▶ Exercise details
Give the number of lines below that hold the string "quick", and nothing more.

** Opening Data records block **

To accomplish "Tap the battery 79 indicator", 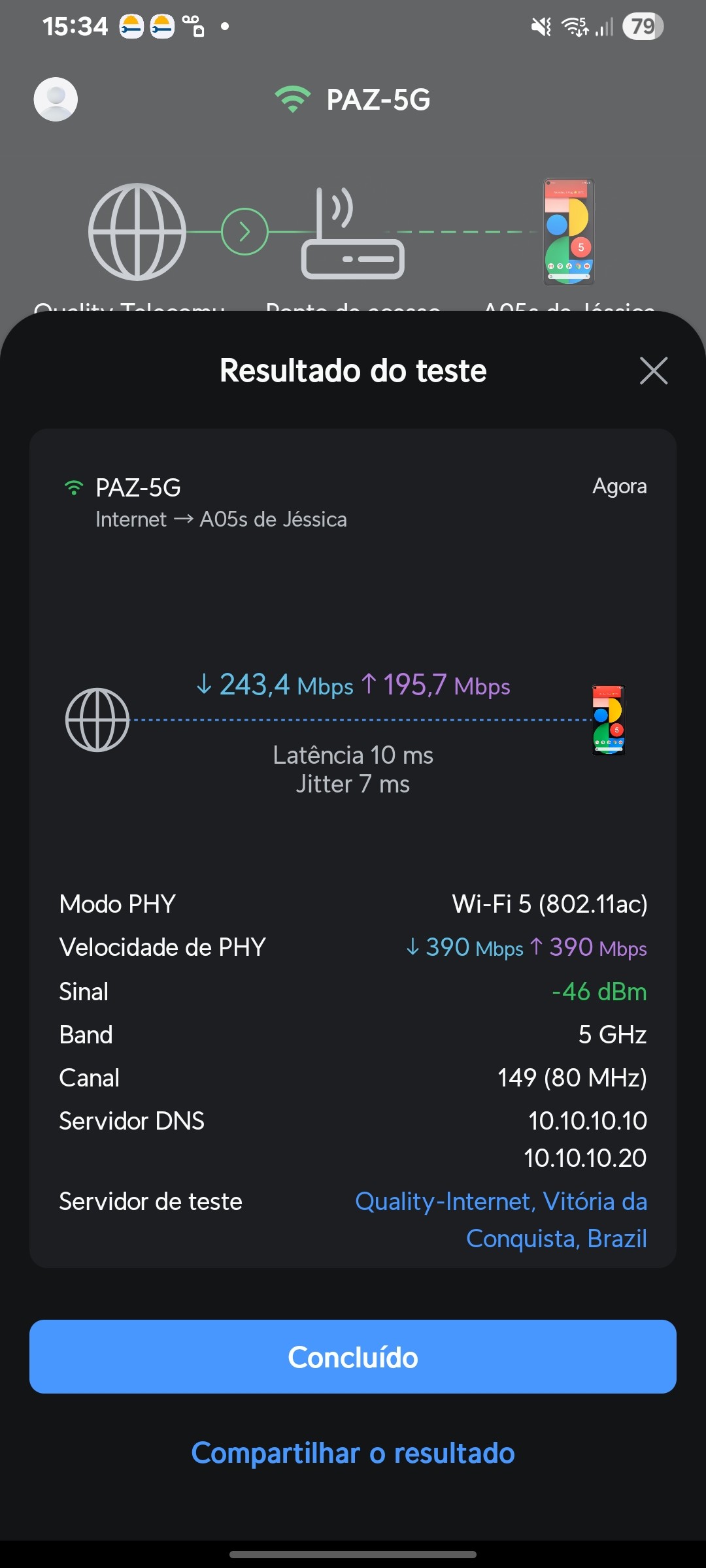I will point(643,27).

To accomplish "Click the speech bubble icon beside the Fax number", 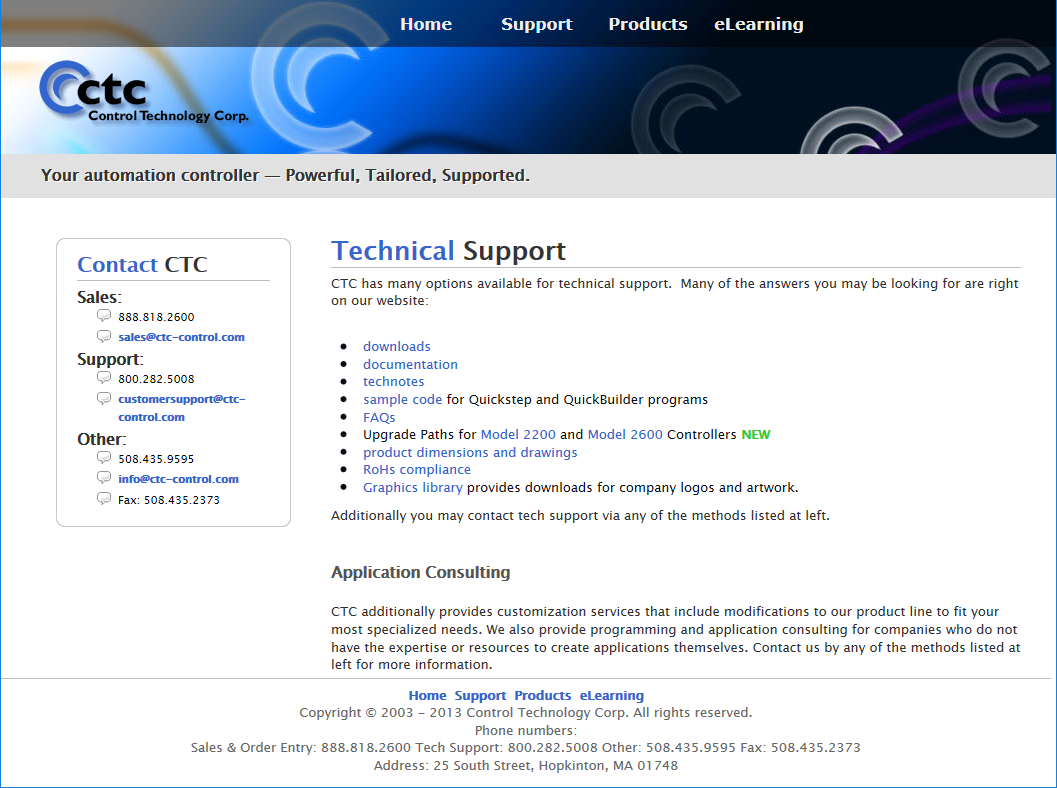I will (x=104, y=499).
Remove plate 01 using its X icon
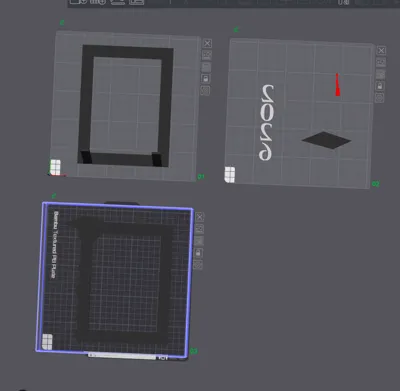 (x=207, y=43)
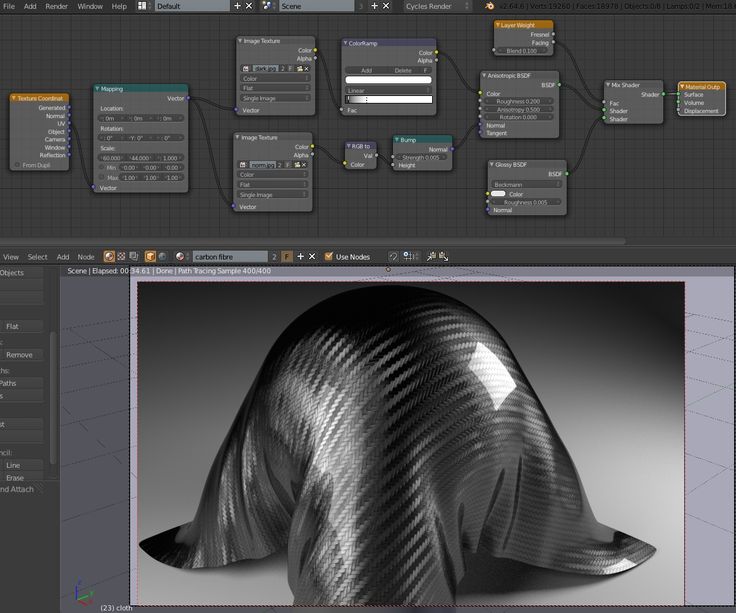Toggle the Use Nodes checkbox
This screenshot has width=736, height=613.
[329, 257]
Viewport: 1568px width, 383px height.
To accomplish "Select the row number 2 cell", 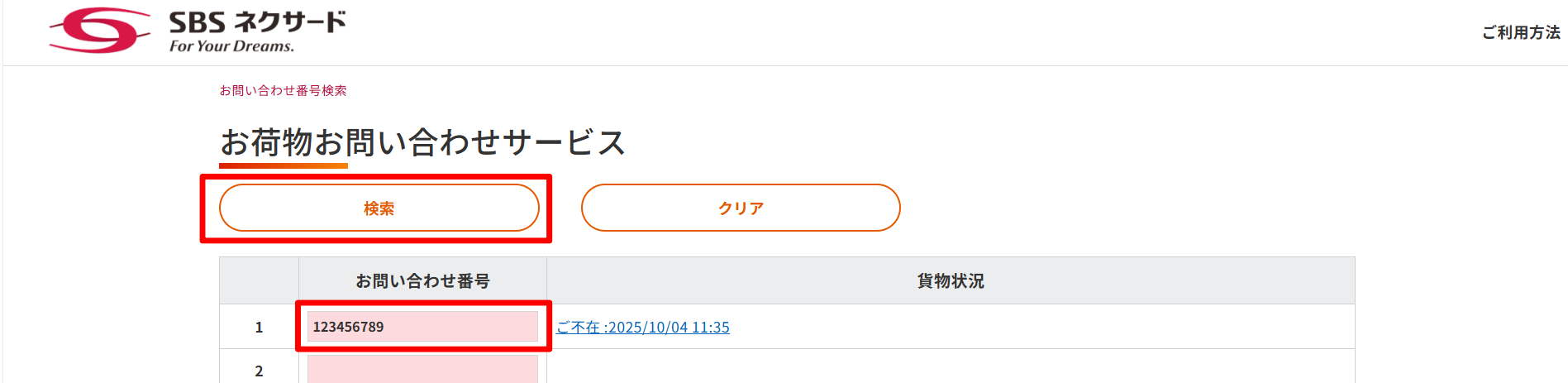I will [x=259, y=371].
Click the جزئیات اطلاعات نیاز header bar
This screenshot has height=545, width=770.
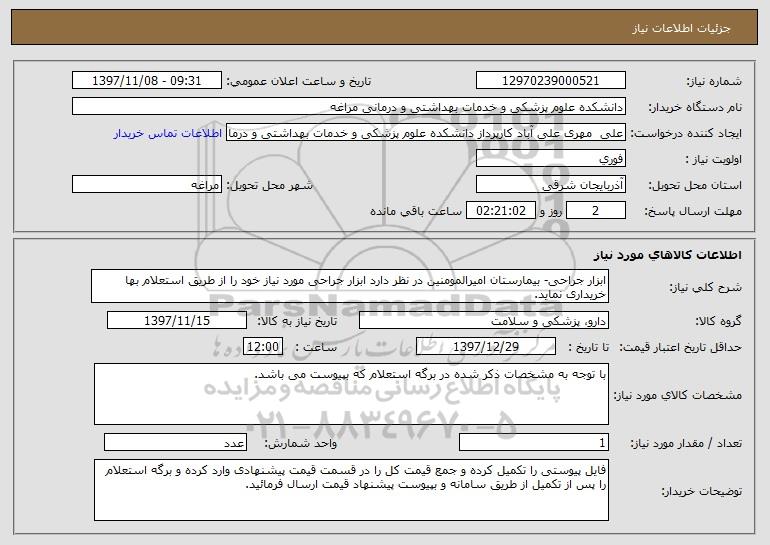(x=385, y=27)
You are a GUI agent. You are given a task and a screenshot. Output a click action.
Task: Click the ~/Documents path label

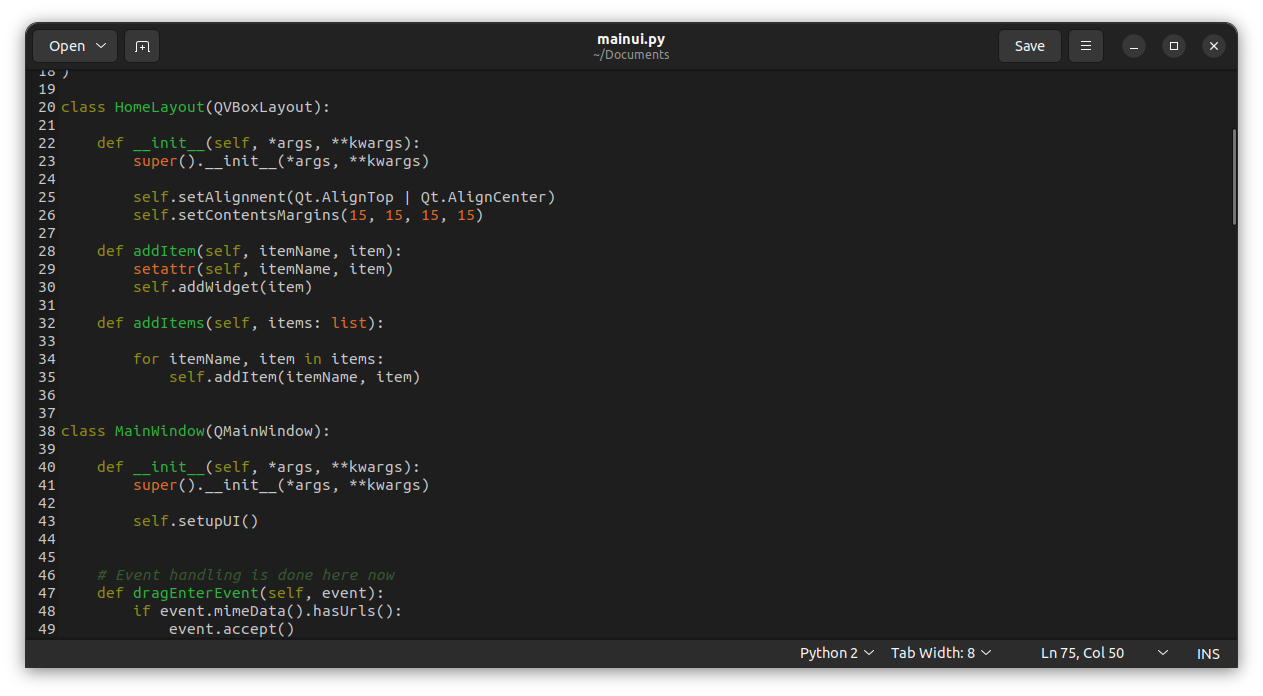631,55
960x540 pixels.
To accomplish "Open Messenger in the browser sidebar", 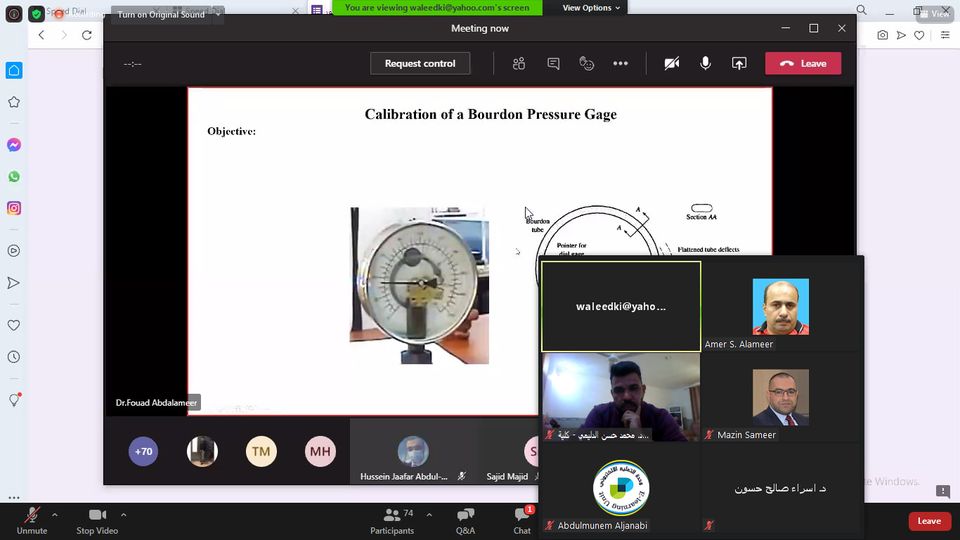I will (x=14, y=145).

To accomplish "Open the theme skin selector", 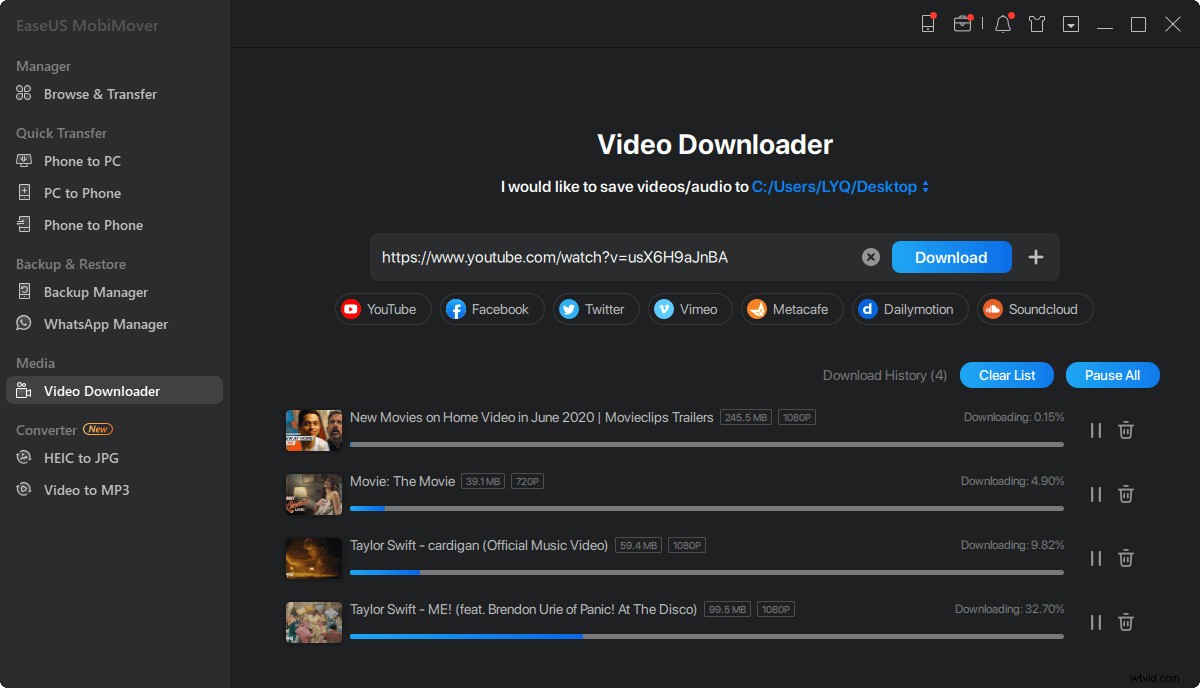I will (1037, 23).
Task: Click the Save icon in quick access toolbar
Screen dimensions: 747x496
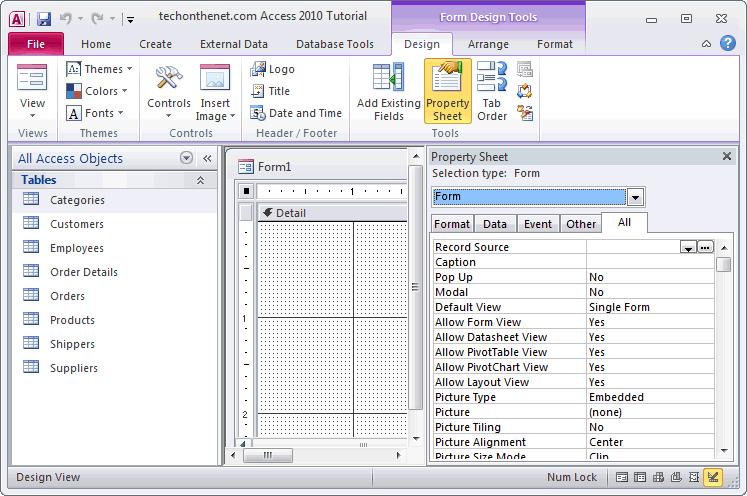Action: [x=43, y=18]
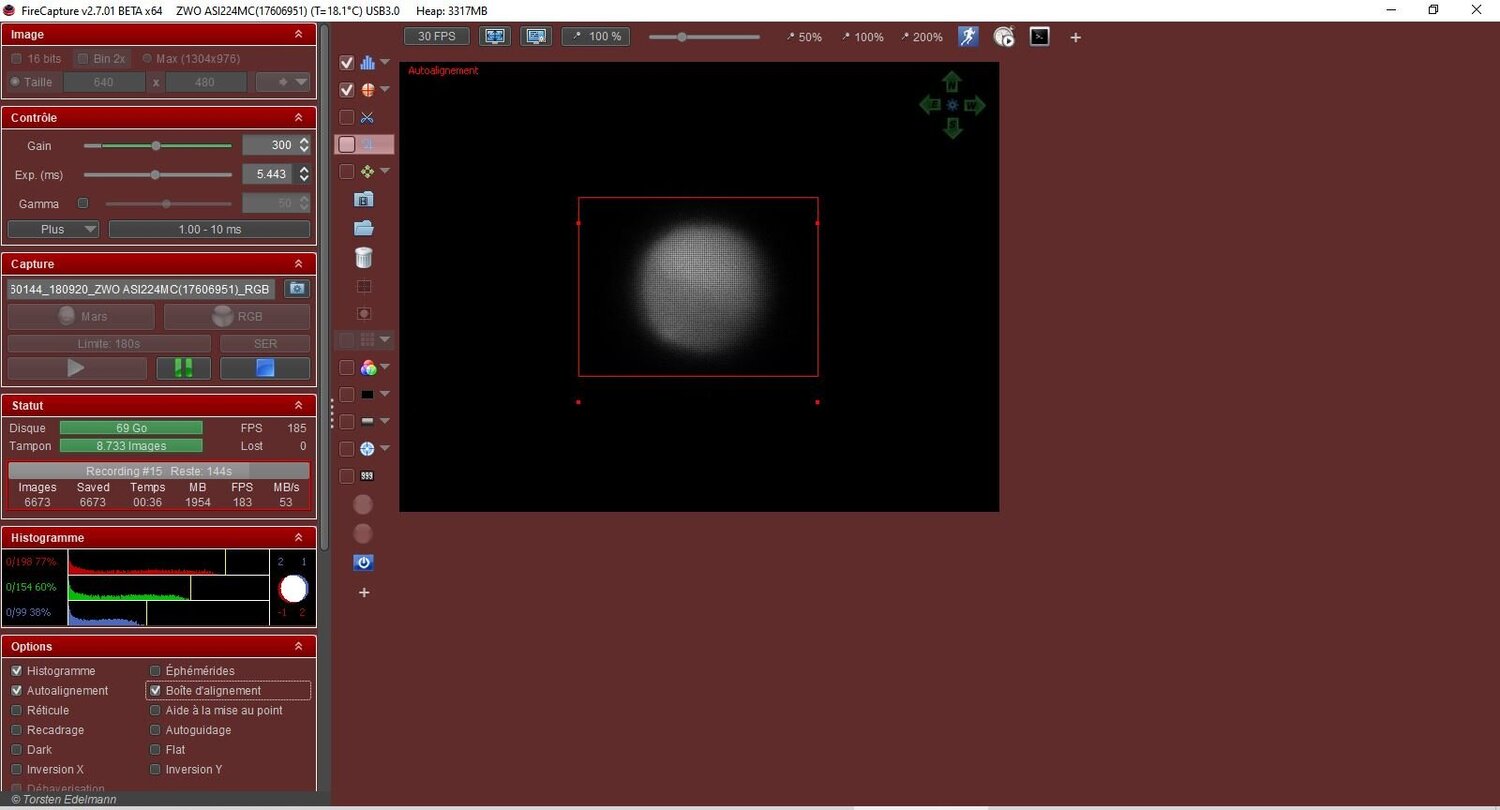
Task: Click the filename input field in the Capture panel
Action: 140,289
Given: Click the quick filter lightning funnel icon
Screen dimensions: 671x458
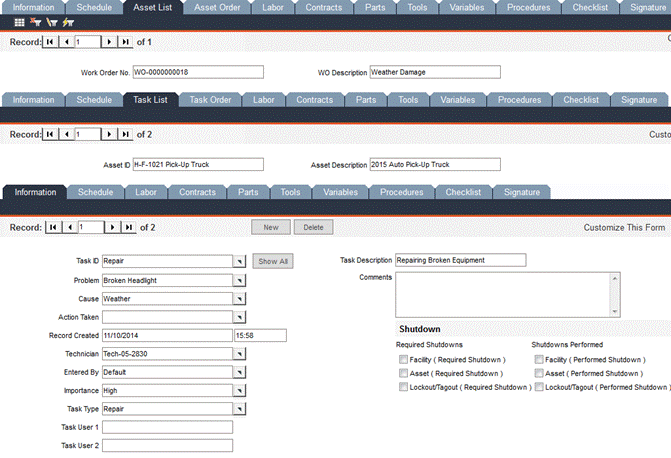Looking at the screenshot, I should coord(67,22).
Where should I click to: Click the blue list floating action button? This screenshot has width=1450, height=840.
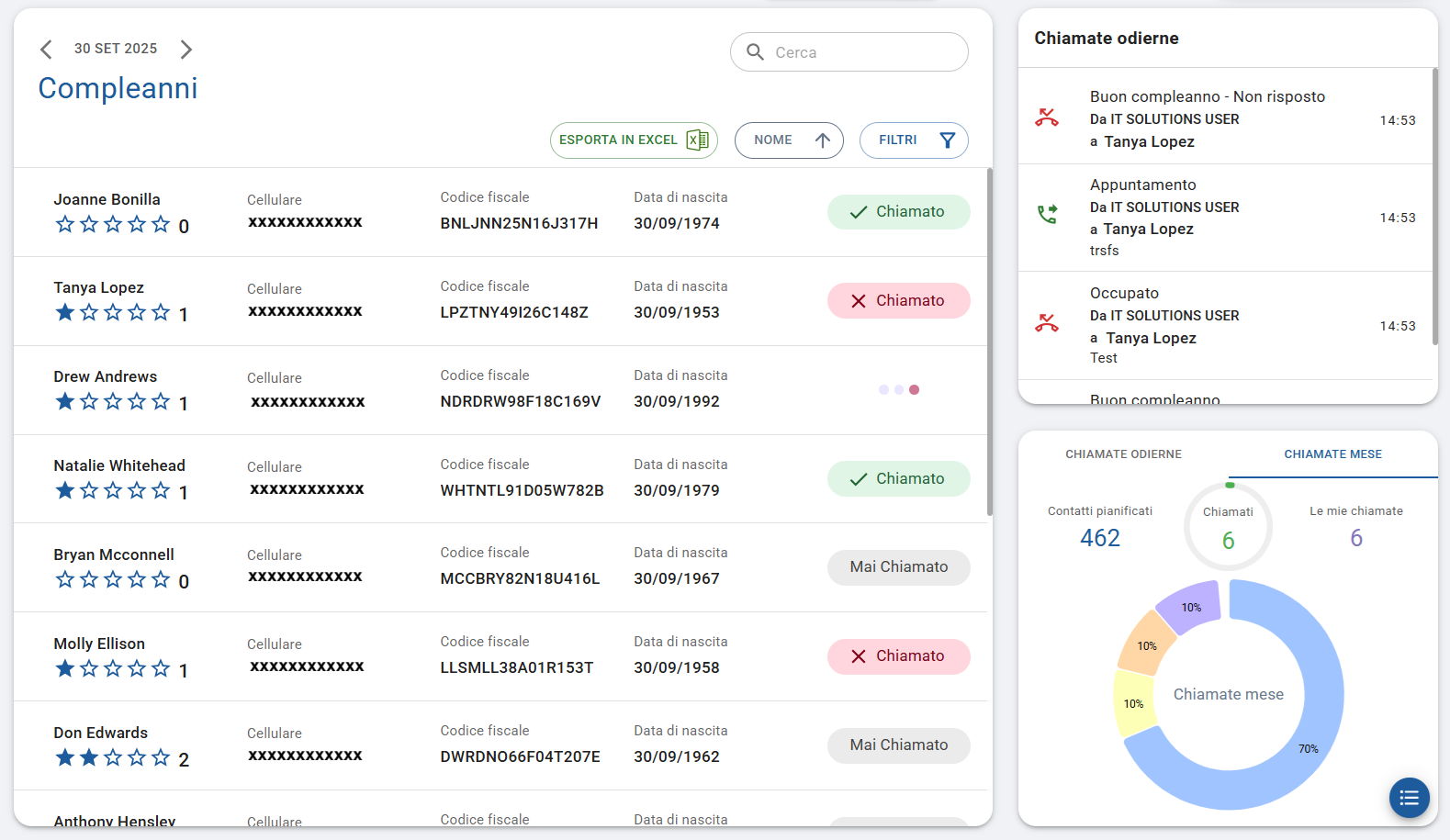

** Closing Data records block **

▶ Response box
2